TASK PROMPT —
If any record holds an image, omit the image and print the rest exactly.

"""

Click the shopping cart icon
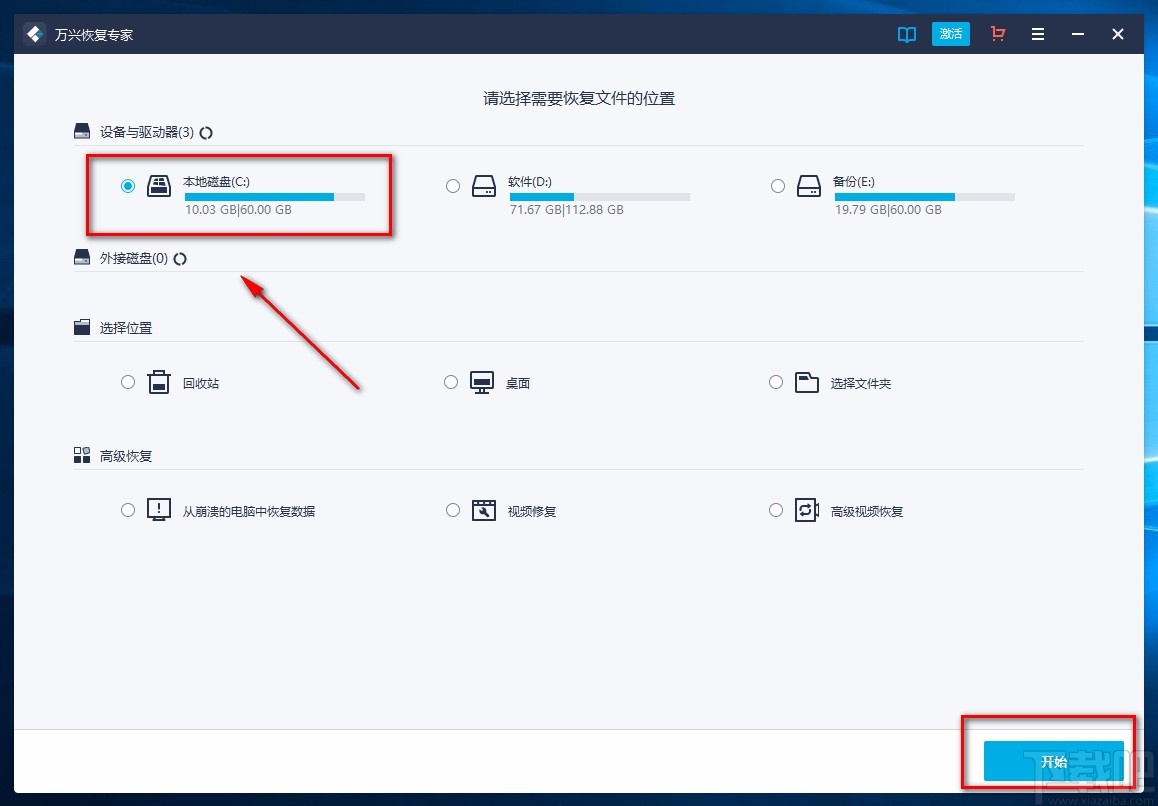The image size is (1158, 806). (x=997, y=33)
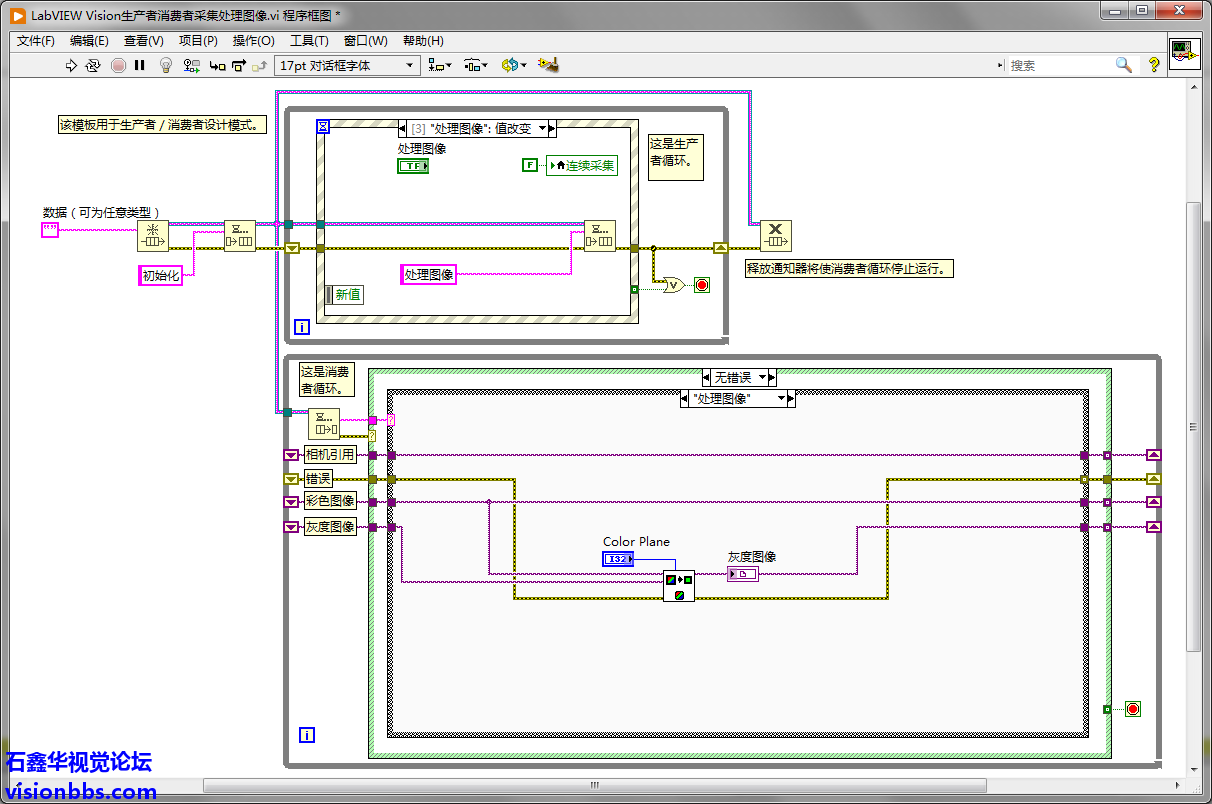Click the Run arrow button
This screenshot has width=1212, height=804.
[70, 66]
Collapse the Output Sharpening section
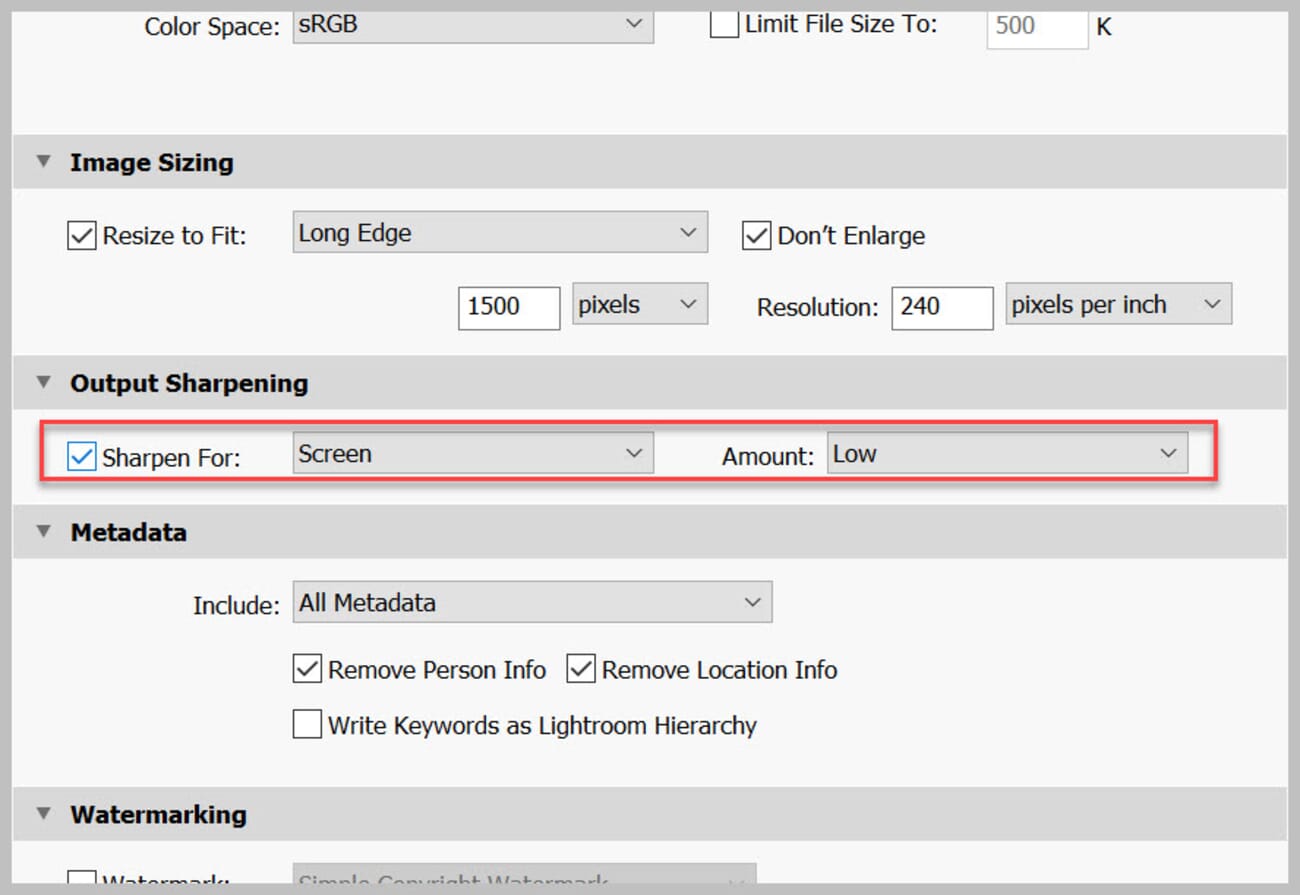This screenshot has height=895, width=1300. click(x=42, y=381)
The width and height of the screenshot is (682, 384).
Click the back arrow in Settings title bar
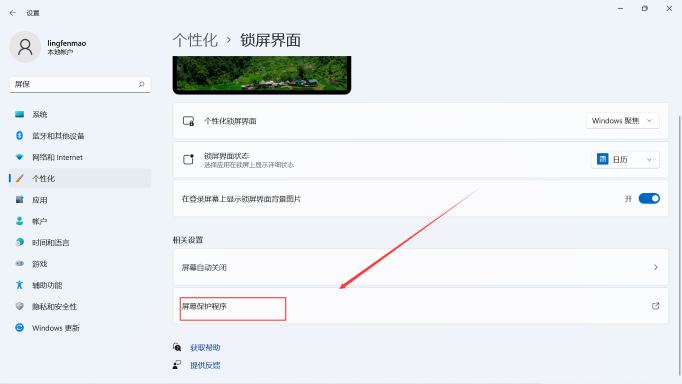click(x=13, y=13)
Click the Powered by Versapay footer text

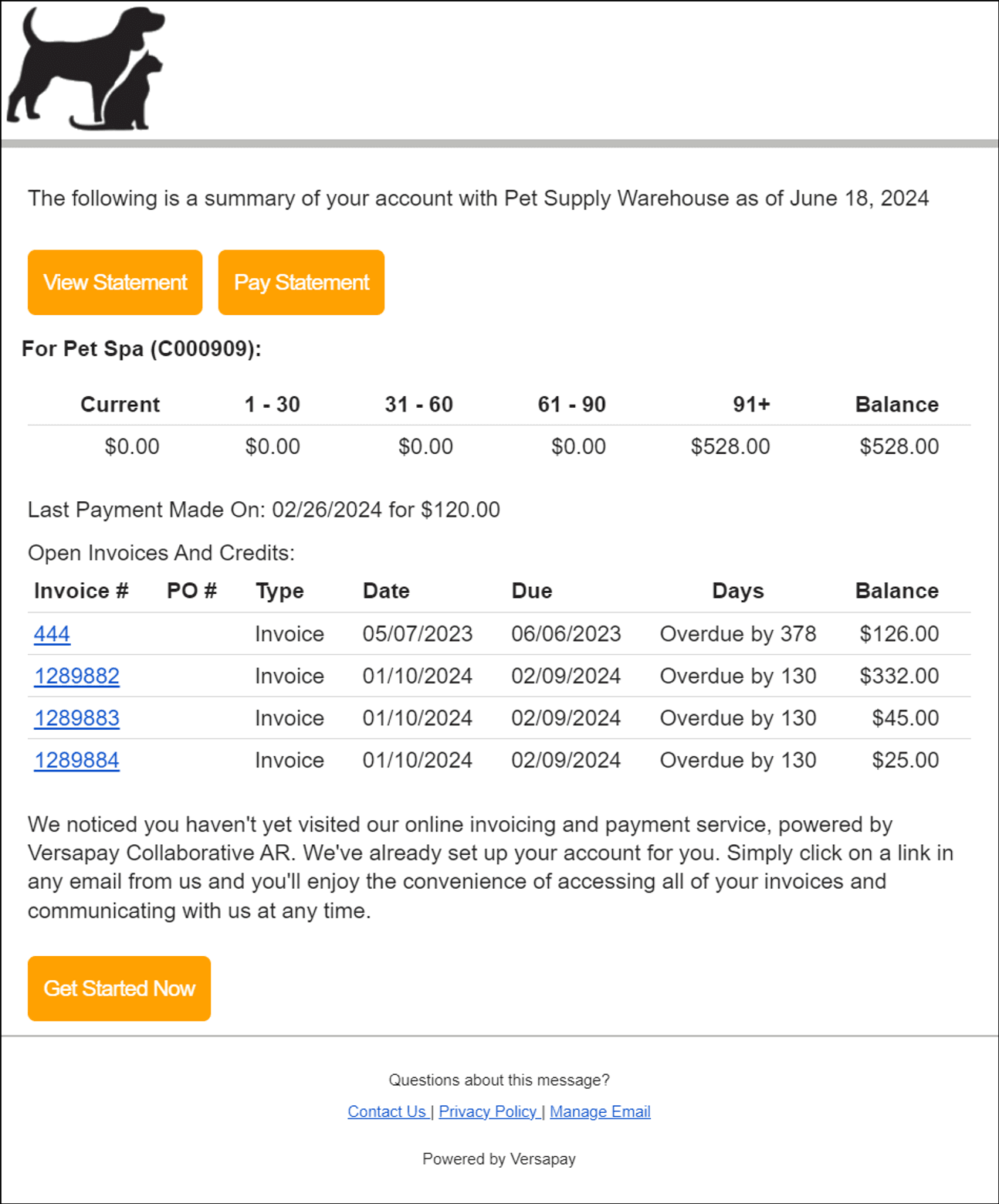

"""

RESULT OF THIS TASK —
Click the shopping cart icon
The image size is (1158, 806). (x=997, y=33)
Click the Run arrow button
This screenshot has width=1212, height=804.
[70, 66]
Collapse the Output Sharpening section
This screenshot has height=895, width=1300. click(x=42, y=381)
The width and height of the screenshot is (682, 384).
Click the back arrow in Settings title bar
click(x=13, y=13)
Click the Powered by Versapay footer text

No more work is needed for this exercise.